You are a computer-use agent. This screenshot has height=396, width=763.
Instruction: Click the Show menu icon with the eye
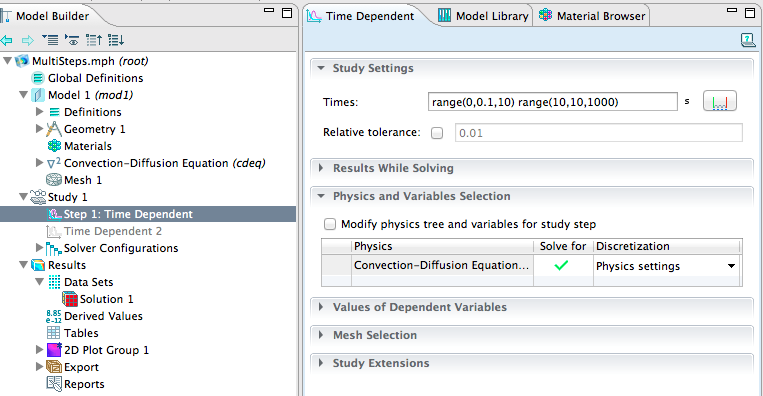coord(72,40)
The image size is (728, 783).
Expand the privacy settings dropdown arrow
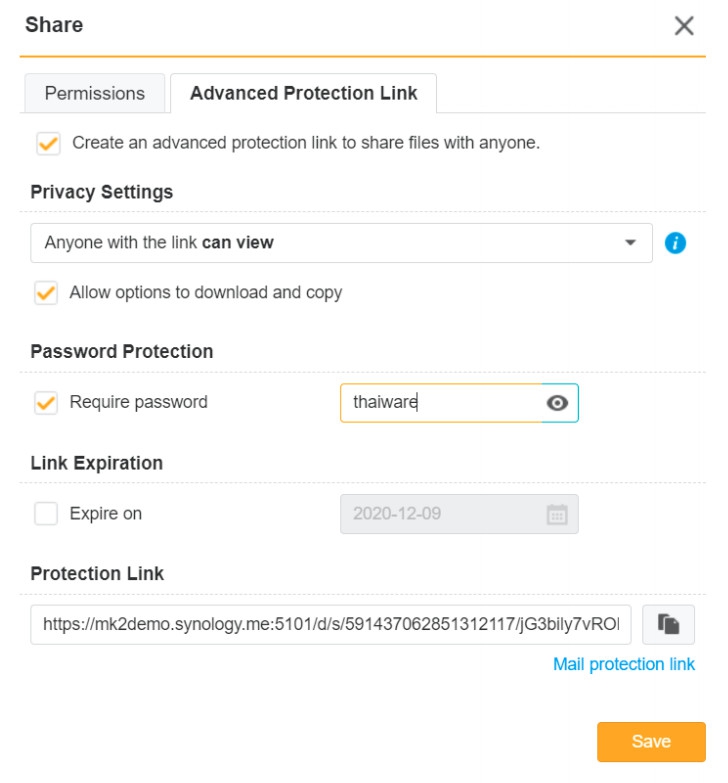coord(630,243)
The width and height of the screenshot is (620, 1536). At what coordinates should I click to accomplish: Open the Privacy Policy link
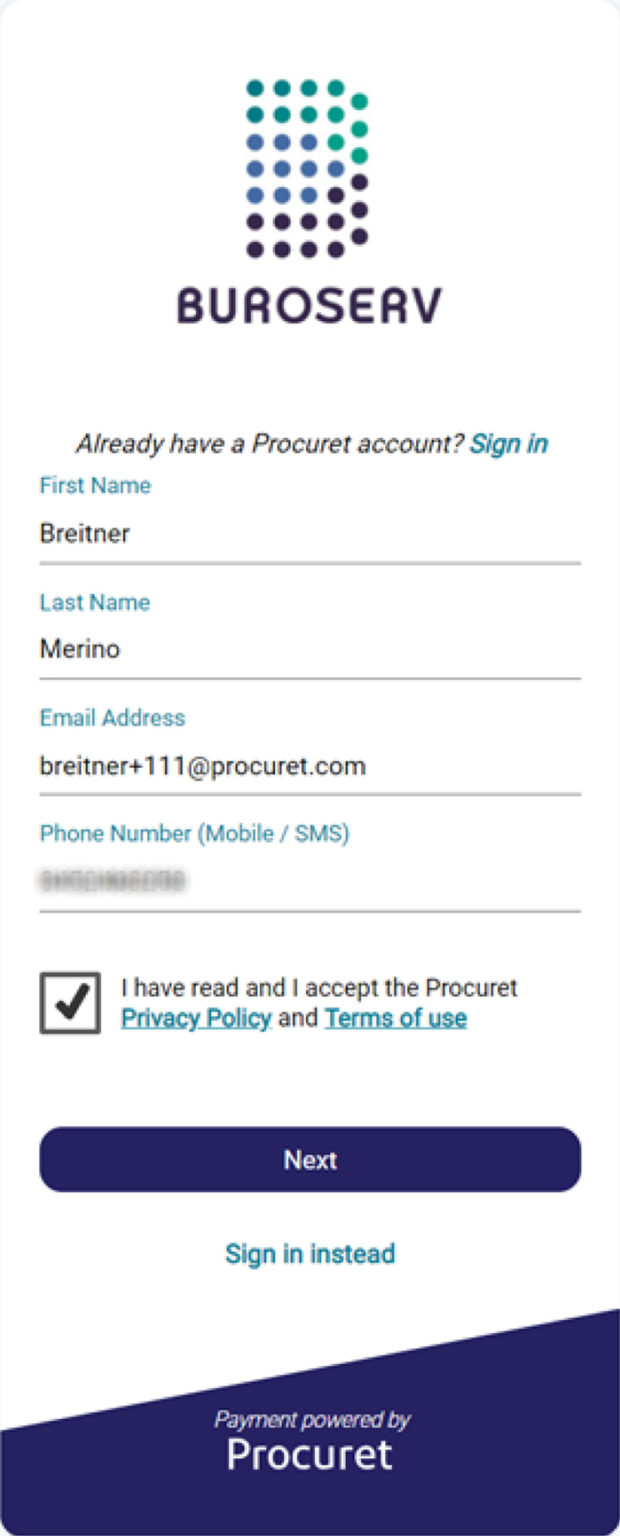tap(196, 1018)
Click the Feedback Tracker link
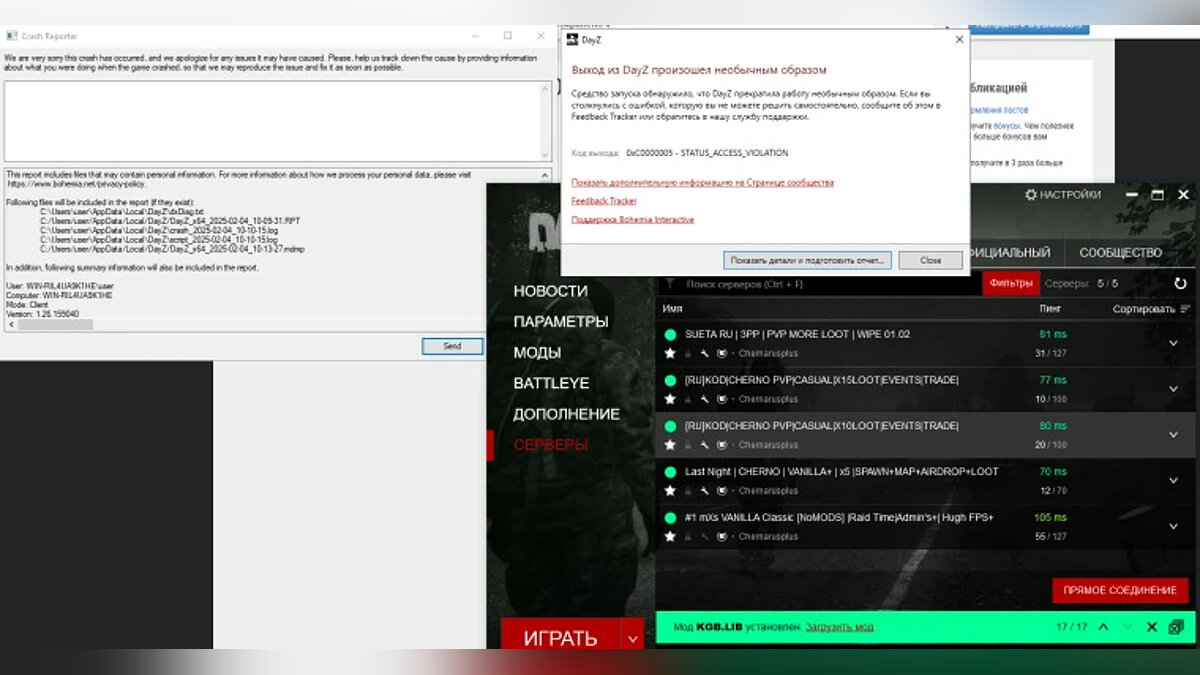Screen dimensions: 1200x675 [603, 201]
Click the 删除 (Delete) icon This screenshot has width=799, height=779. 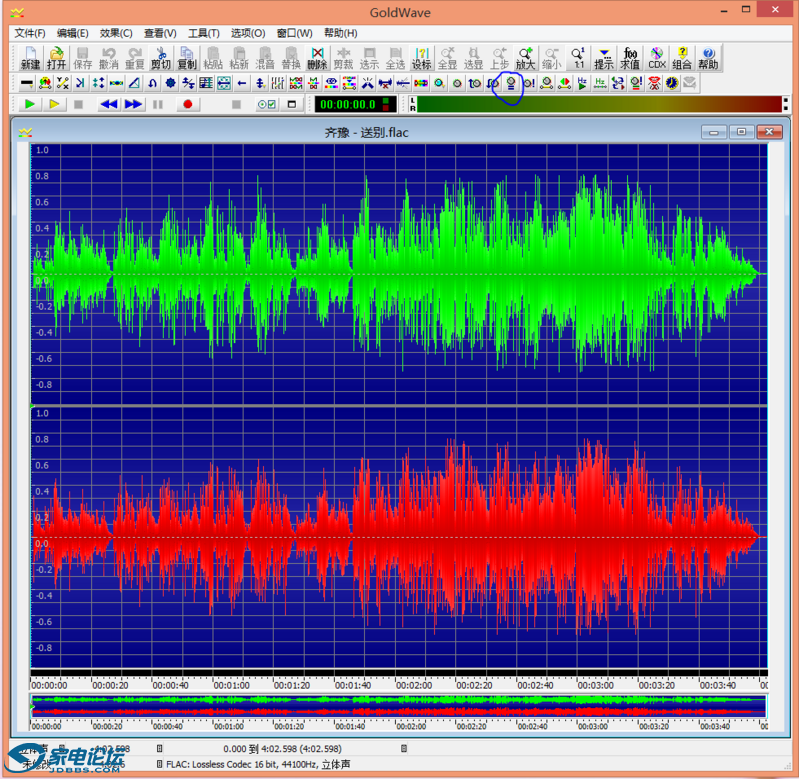click(317, 58)
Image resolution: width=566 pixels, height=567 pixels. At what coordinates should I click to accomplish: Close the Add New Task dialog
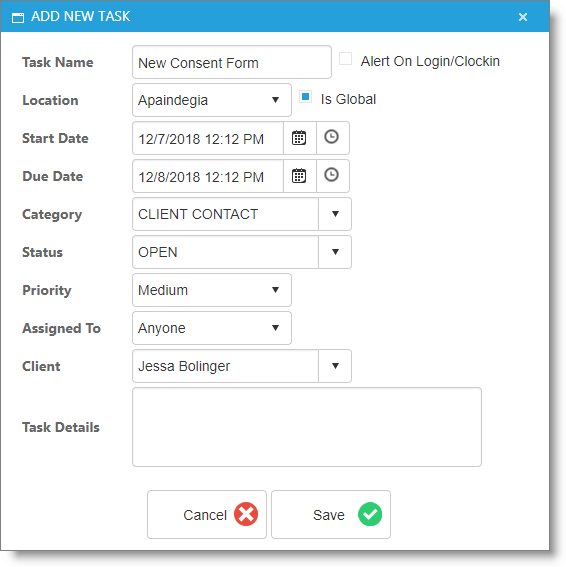[523, 17]
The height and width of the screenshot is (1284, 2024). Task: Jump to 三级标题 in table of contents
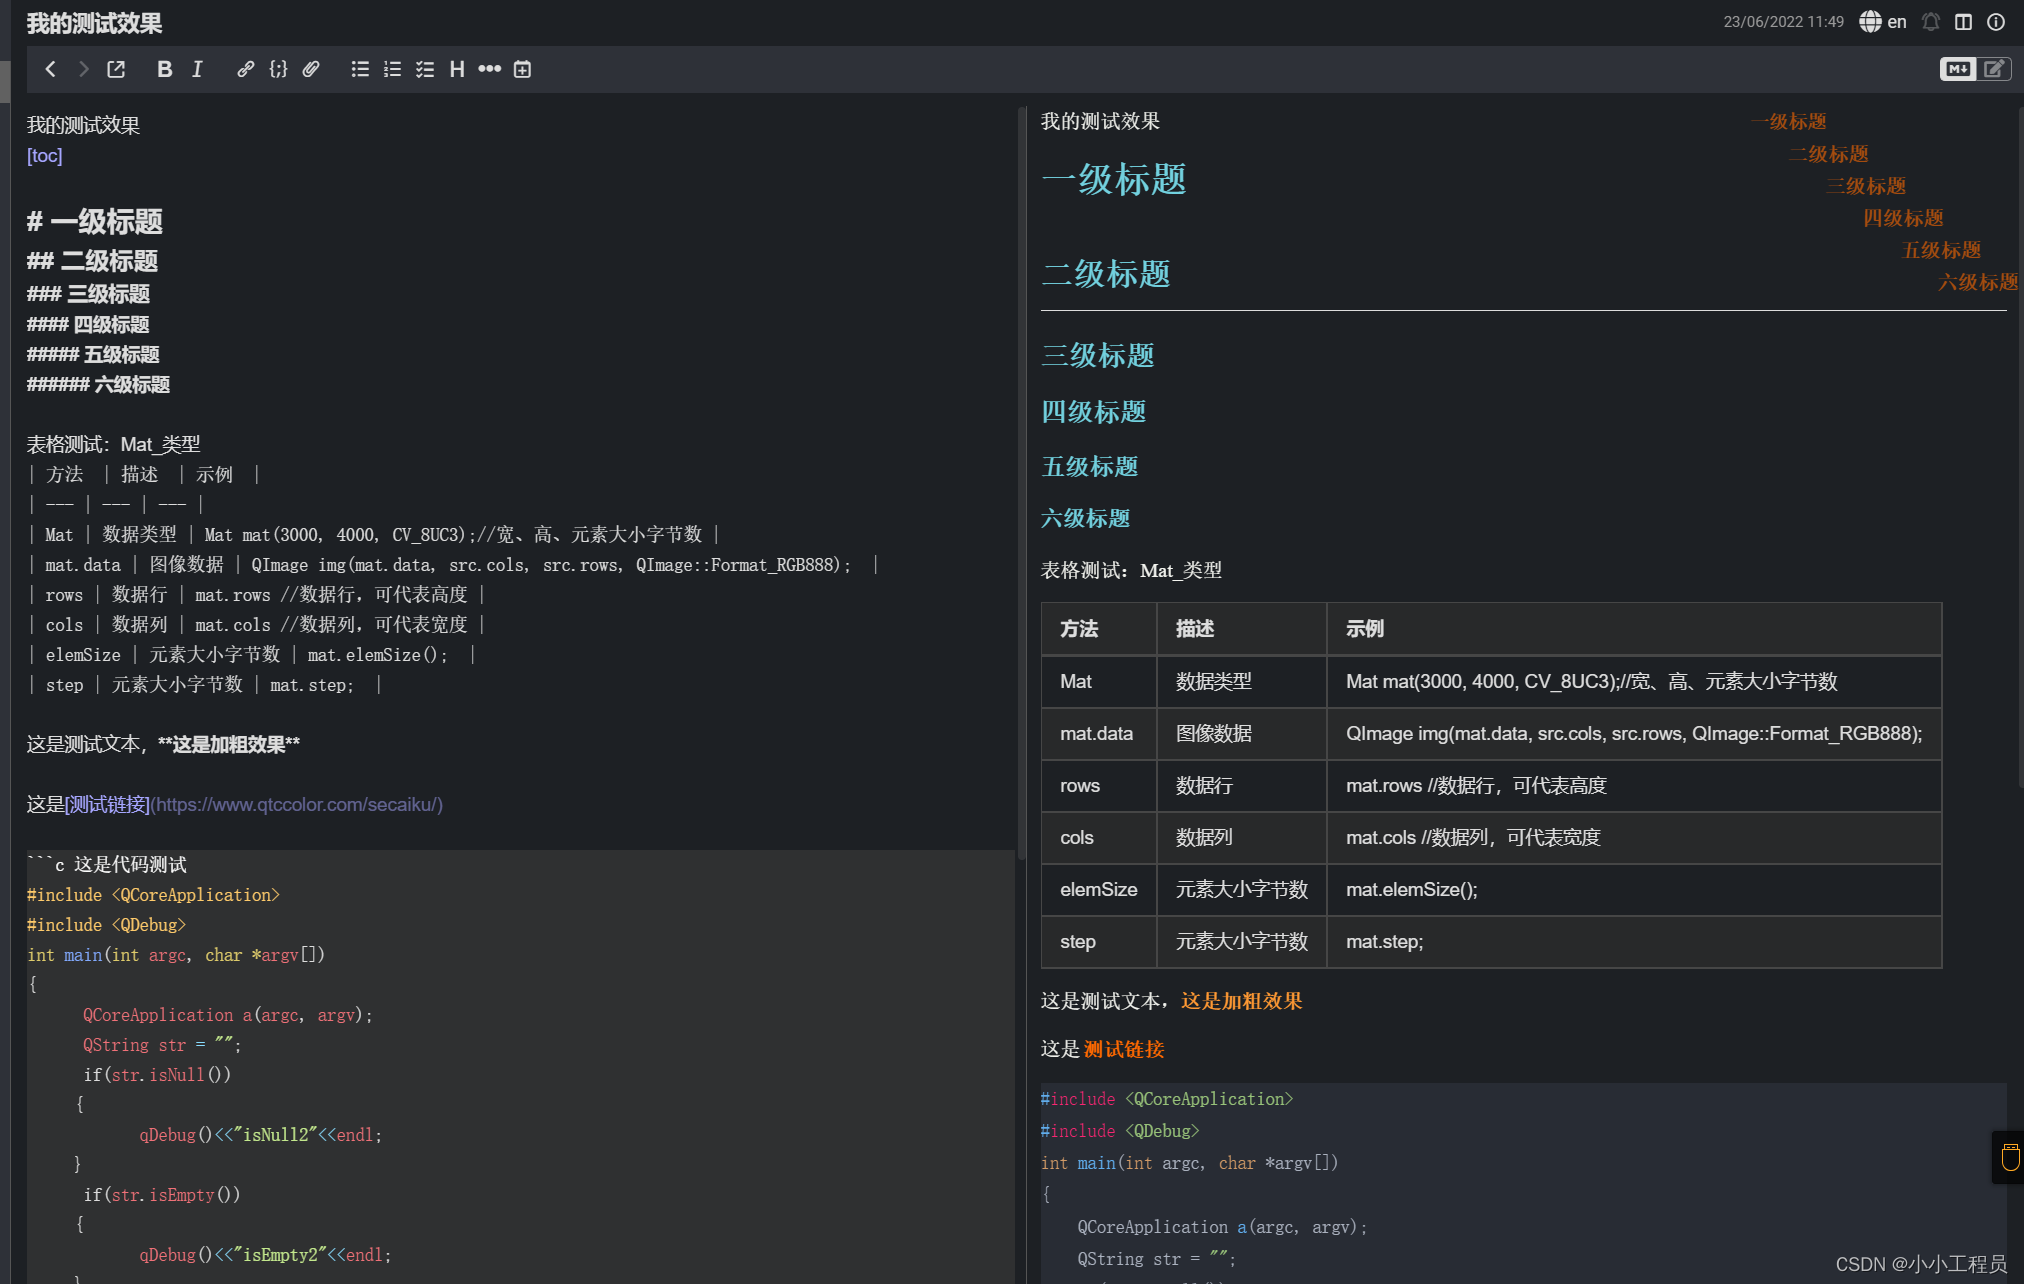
····················
**Your objective**: Could you retype the material from the line containing "Image resolution: width=566" through the end of the material, inclusive, leaving the pictures out?

**Task response**:
Image resolution: width=566 pixels, height=567 pixels. At what coordinates should I click to accomplish: Close the Add New Task dialog
[523, 17]
The height and width of the screenshot is (1284, 2024). Task: Jump to 三级标题 in table of contents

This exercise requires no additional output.